Quando arrivammo, mi sembra fosse un mercoledì sera, in ritardo
perché Simona non è mai puntuale, rimasi scioccata: la sala era colma di gente
e c’erano molte persone in piedi fuori della porta in silenzioso ascolto,
c’erano giovani, adulti e tanti uomini (la cosa mi stupì perché gli uomini non
li vedevo tanto recettivi a questo genere di incontri). Anche noi restammo in
piedi fuori della porta ad ascoltare non capivo bene chi, non sono alta di
statura e non vedevo nulla, ma aveva un vocione squillante, tanto che si
sentiva chiaramente anche senza microfono.

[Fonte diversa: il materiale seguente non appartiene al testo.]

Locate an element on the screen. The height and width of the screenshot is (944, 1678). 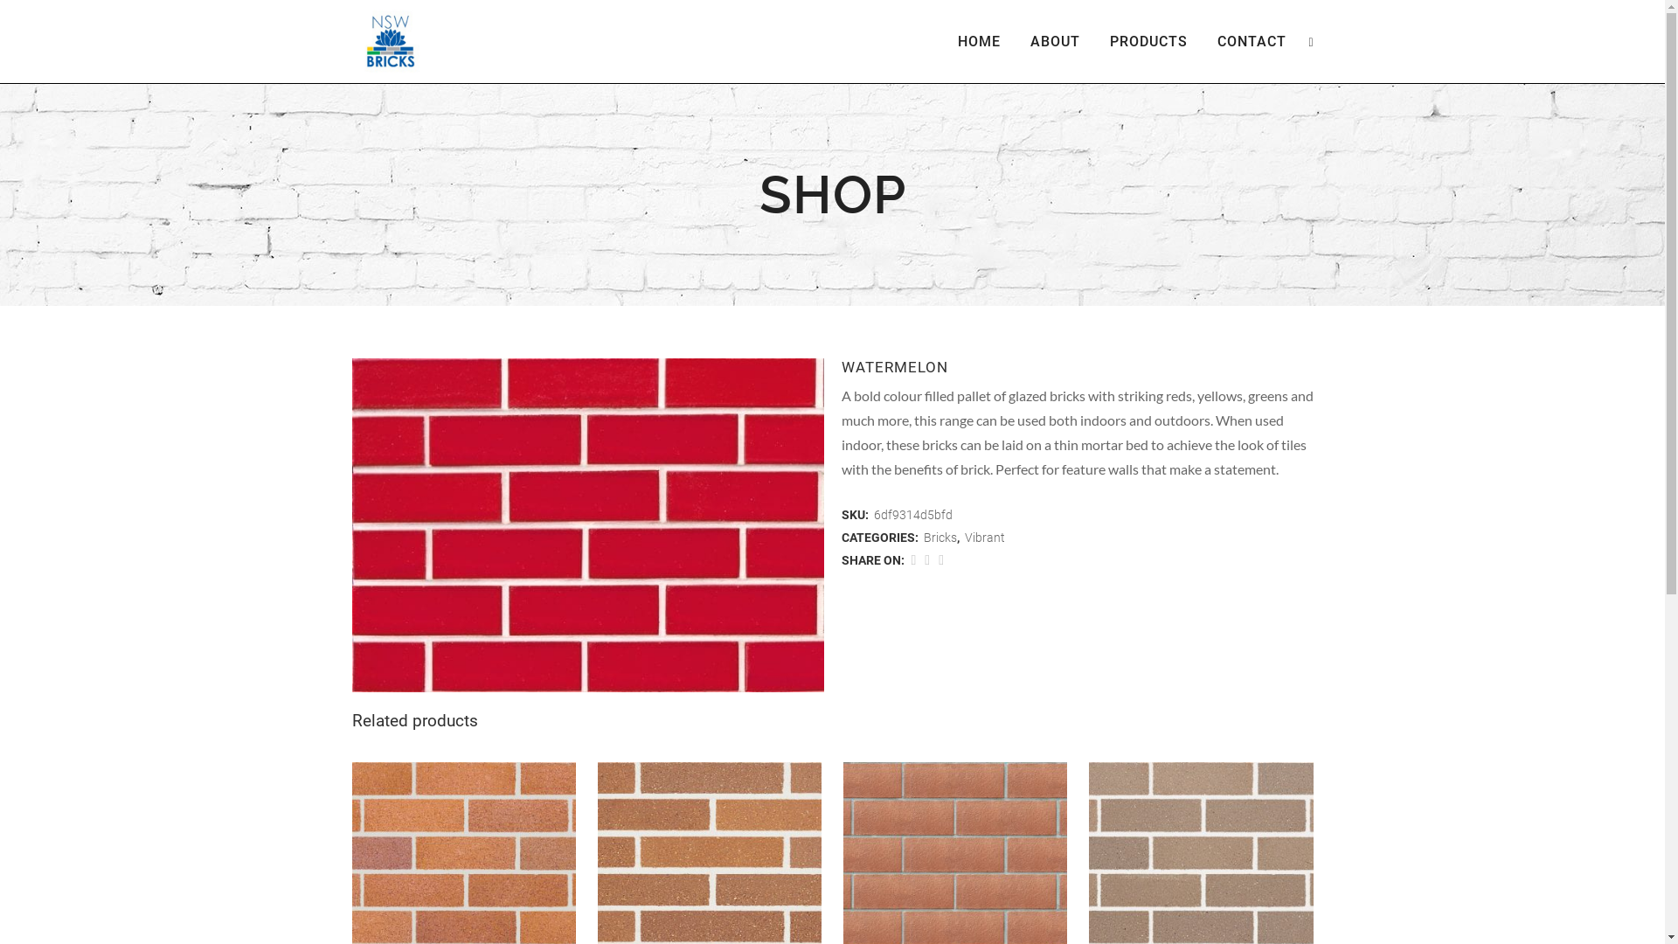
'PRODUCTS' is located at coordinates (1148, 40).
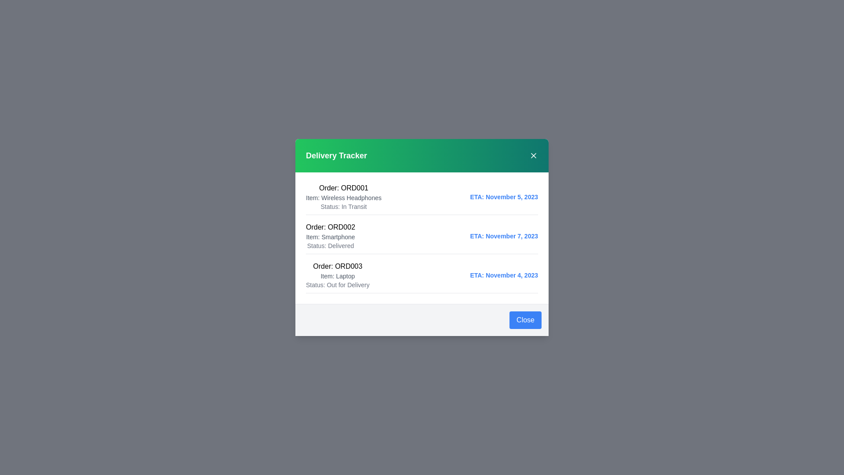  Describe the element at coordinates (533, 155) in the screenshot. I see `the 'X' button in the header to close the dialog` at that location.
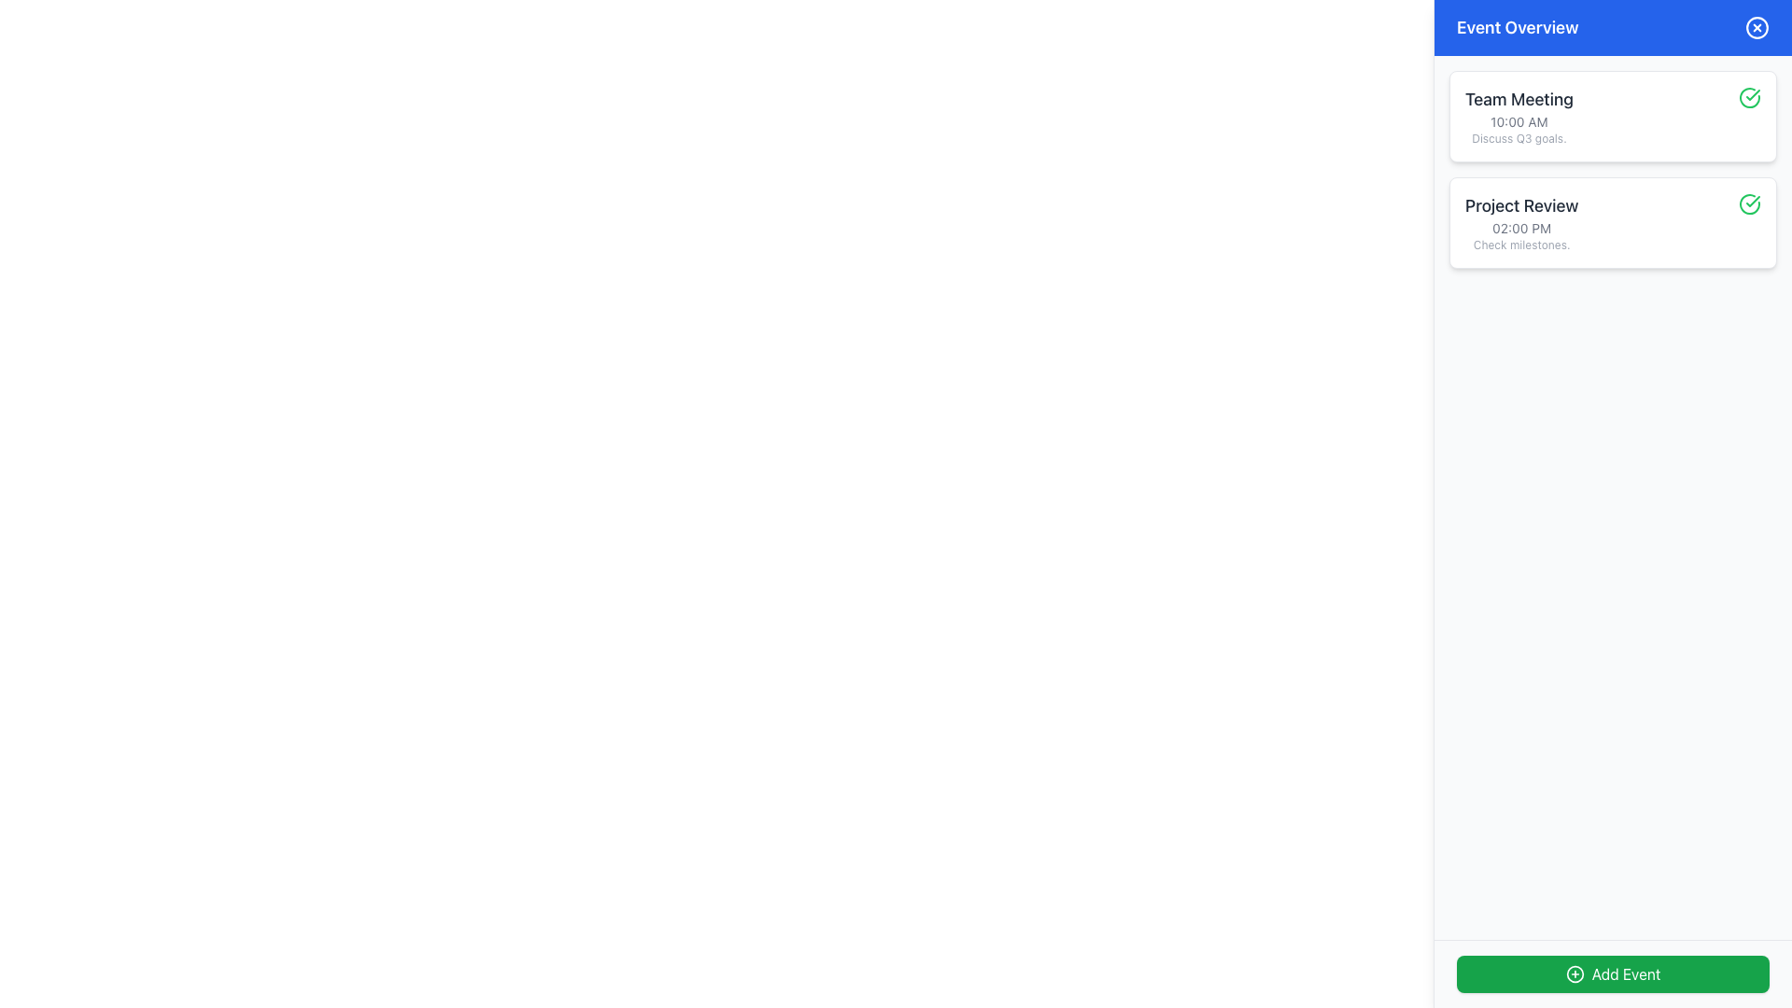 Image resolution: width=1792 pixels, height=1008 pixels. Describe the element at coordinates (1756, 28) in the screenshot. I see `the close button located at the top-right corner of the blue header bar titled 'Event Overview'` at that location.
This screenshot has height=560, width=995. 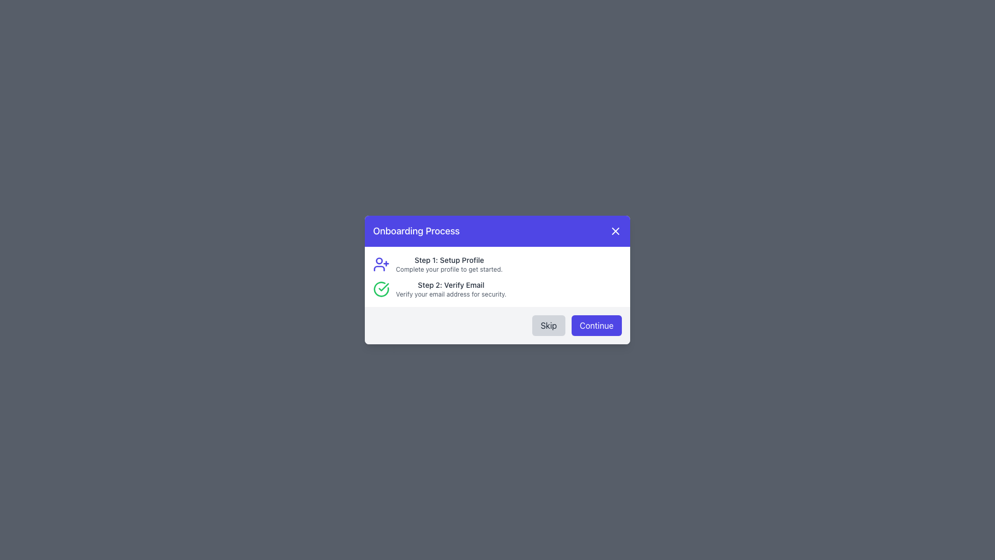 I want to click on the informational text element that displays 'Step 2: Verify Email' and 'Verify your email address for security.', so click(x=451, y=289).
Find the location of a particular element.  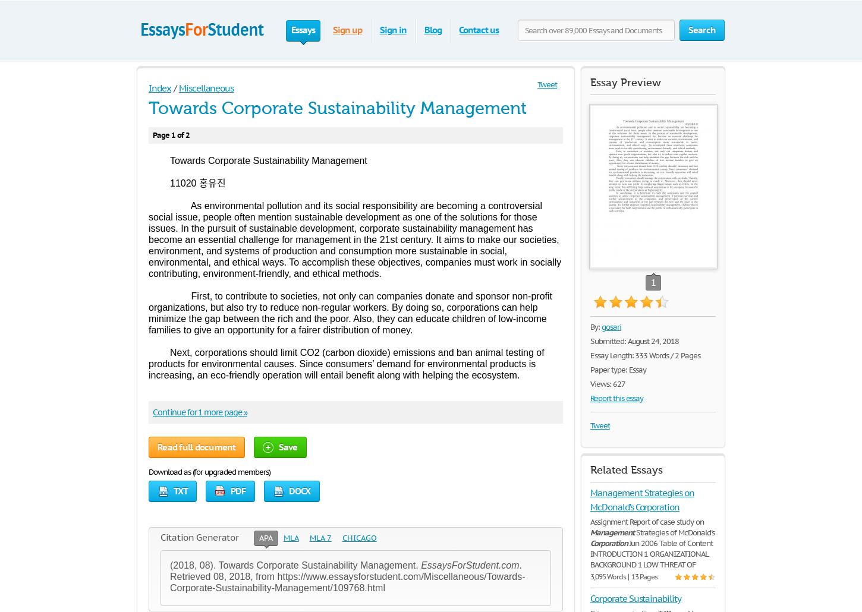

'/' is located at coordinates (174, 87).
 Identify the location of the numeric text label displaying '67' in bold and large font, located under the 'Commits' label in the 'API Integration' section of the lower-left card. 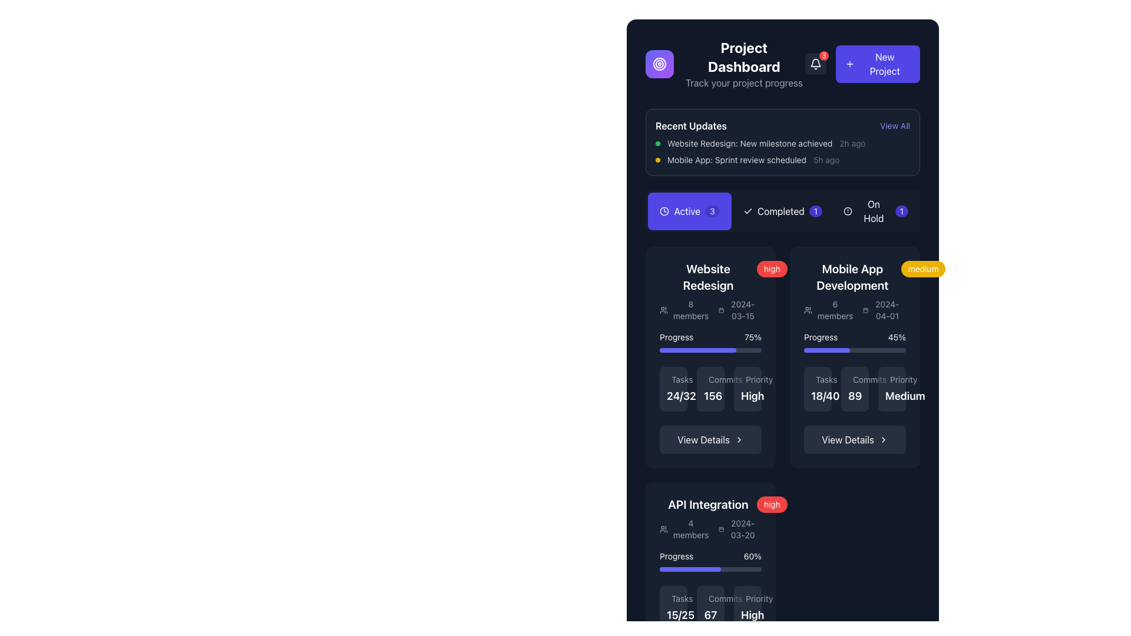
(710, 614).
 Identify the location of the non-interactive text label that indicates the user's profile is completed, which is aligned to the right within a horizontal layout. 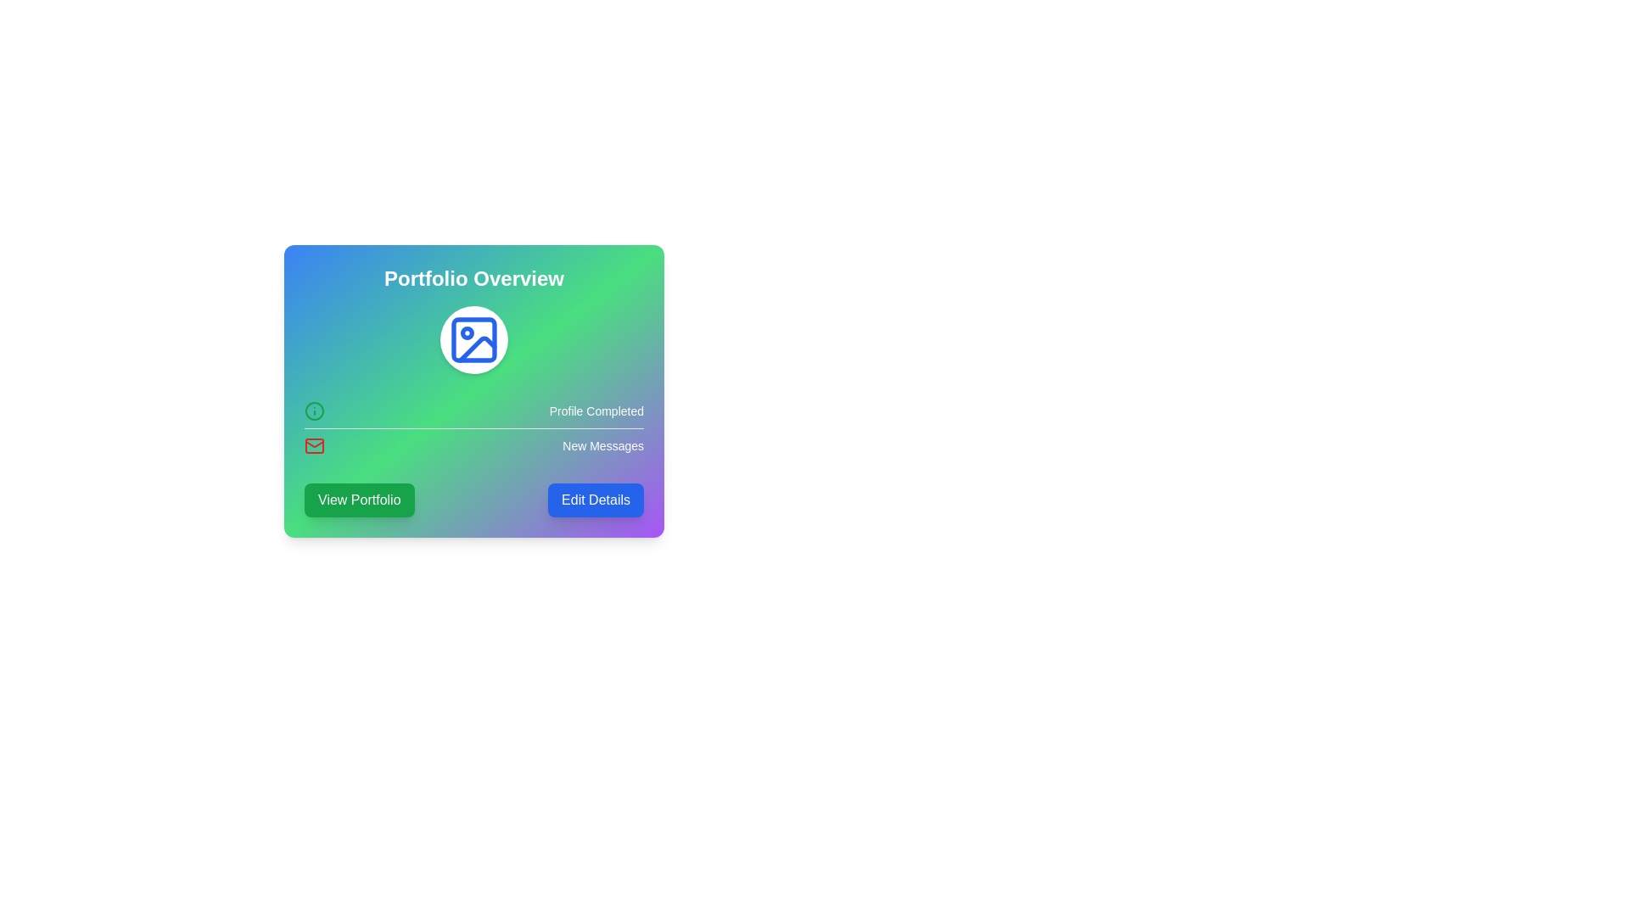
(596, 411).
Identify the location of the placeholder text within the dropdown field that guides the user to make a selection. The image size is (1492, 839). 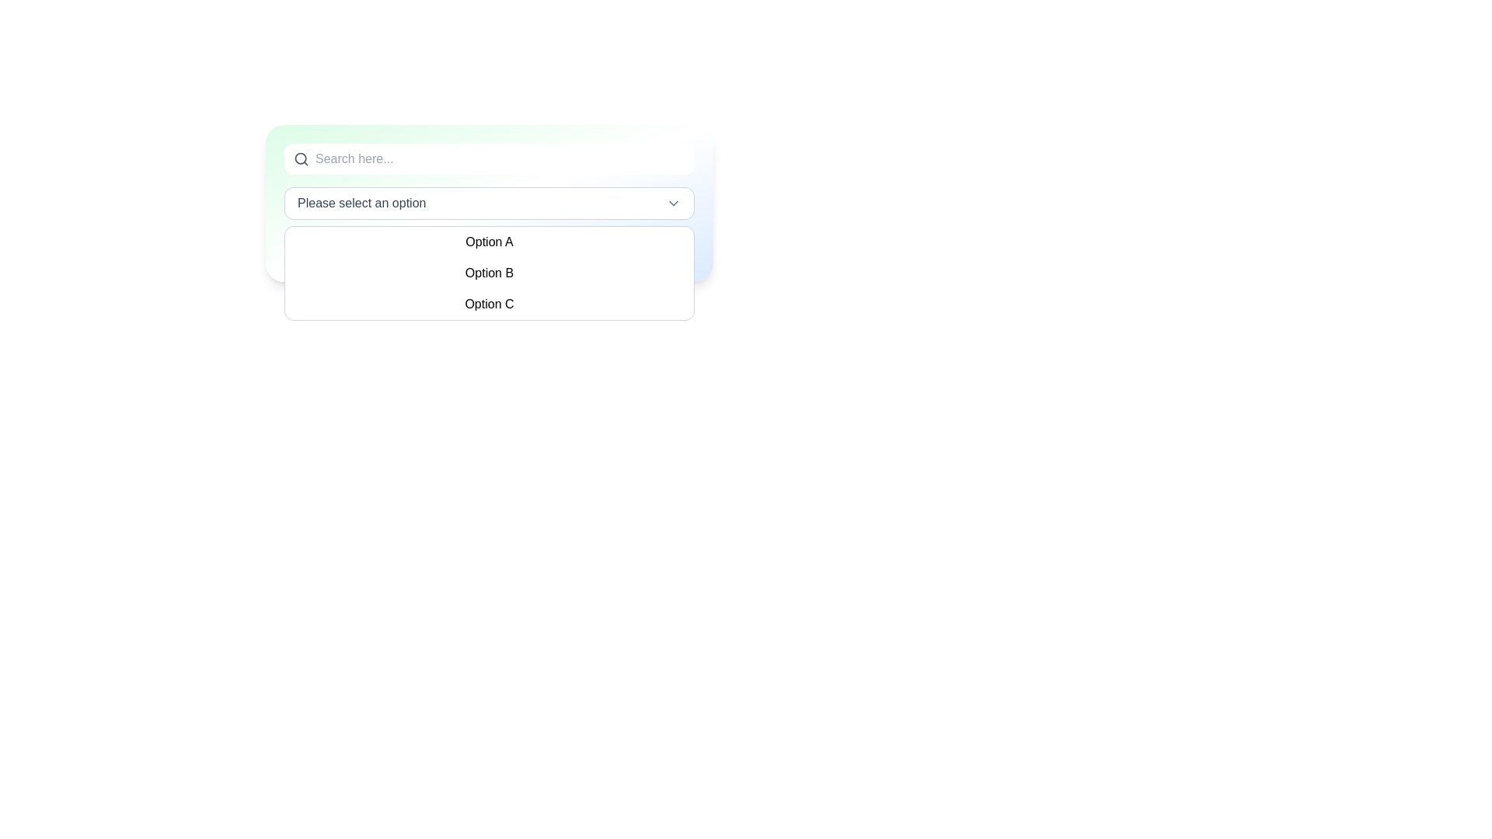
(360, 203).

Non entro nello specifico del percorso dei Dieci Comandamenti
per non privare della meravigliosa sorpresa chi eventualmente non l’ha fatto e
con tutto il cuore lo consiglio, ormai so che lo fanno in tutta Italia, quindi
cercatelo nelle vostre città e parrocchie, in quanto, attraverso questo lungo
anno, il Signore mi ha salvata e ripresa teneramente fra le braccia, mi ha
donato una Parola che mi ha cambiato la vita e guarito molte ferite, veramente
sono ritornata a vivere e gioire, riprendendo con ancora maggiore intensità e
profondità una relazione col Signore della vita che avevo perso di vista e la
mia stessa vita, comprendendo come Lui non aveva perso me e mi era davvero
stato accanto ogni istante e sempre sarebbe stato così. Voglio dirvi solo
questo: non so cosa in particolare quella sera, in piedi, scomoda e stranita,
completamente chiusa a riccio, incerta tra l’andar via e il restare, mi ha
spinto a ritornare e ritornare incontro dopo incontro, nonostante la stanchezza
e la scomodità di non trovare facilmente parcheggio in zona, so solo che qualcosa
in quella prima catechesi che prendeva spunto dal brano evangelico delle sorelle
Marta e Maria di Betania che ospitano Gesù nella loro casa, la prima troppo presa
dal lavoro e la seconda in adorante contemplazione del Maestro. Quando don Fabio
ha ripetuto le parole di Gesù “Marta, Marta,
tu ti affanni e ti agiti per molte cose, ma di una cosa sola c’è bisogno. Maria
ha scelto la parte migliore, che non le sarà tolta” (Lc 10,41-42). In quel momento
è come se al posto del nome Marta, avessi sentito il mio nome. Stava parlando di
me e a me. Forse per questo sono rimasta, se Gesù mi conosceva tanto bene io volevo
conoscere meglio sia Lui sia me stessa.